*** Opening of Material provided ***

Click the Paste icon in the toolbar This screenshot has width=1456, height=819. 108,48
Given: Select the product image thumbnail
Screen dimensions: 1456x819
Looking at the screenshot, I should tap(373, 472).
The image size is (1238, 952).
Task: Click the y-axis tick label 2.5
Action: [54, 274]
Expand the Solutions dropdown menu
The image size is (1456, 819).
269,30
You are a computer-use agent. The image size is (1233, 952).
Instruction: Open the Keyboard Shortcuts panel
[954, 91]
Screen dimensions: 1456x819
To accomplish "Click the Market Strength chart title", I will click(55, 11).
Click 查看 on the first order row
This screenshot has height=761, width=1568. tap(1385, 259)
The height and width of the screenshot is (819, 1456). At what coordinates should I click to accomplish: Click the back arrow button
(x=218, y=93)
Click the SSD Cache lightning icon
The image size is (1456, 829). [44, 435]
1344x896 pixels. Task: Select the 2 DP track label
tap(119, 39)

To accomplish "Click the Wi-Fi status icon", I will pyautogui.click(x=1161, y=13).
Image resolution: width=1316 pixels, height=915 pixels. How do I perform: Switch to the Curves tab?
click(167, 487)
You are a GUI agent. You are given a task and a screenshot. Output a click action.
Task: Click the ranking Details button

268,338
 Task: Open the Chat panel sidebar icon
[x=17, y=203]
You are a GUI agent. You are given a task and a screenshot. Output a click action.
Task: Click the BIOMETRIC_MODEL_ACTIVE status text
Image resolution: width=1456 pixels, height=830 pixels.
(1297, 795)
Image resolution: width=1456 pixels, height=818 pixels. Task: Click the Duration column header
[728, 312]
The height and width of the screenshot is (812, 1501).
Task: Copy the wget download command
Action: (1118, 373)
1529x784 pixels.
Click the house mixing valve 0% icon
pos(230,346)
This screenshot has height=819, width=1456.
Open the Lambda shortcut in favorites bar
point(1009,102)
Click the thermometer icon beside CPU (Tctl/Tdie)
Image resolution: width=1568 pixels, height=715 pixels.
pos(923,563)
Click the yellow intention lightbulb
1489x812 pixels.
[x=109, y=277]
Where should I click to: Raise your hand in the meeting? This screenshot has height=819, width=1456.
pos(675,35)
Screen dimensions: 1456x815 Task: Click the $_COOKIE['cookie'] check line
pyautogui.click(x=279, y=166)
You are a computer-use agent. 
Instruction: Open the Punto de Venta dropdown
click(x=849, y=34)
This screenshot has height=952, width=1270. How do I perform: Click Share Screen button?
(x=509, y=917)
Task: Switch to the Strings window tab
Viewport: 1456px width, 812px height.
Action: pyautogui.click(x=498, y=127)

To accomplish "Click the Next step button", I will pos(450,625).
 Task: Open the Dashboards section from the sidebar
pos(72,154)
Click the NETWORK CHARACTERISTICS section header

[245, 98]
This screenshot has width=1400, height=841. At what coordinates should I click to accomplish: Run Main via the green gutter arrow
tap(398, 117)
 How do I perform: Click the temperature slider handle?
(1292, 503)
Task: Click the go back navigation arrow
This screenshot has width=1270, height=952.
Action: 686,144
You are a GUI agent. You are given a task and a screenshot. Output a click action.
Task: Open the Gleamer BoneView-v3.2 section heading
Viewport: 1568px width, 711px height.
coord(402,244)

*** Close of Material provided ***

■ Work required:
Going through the entries above, count each line that has the word "status" and report only the count.

■ Result of this exercise:
2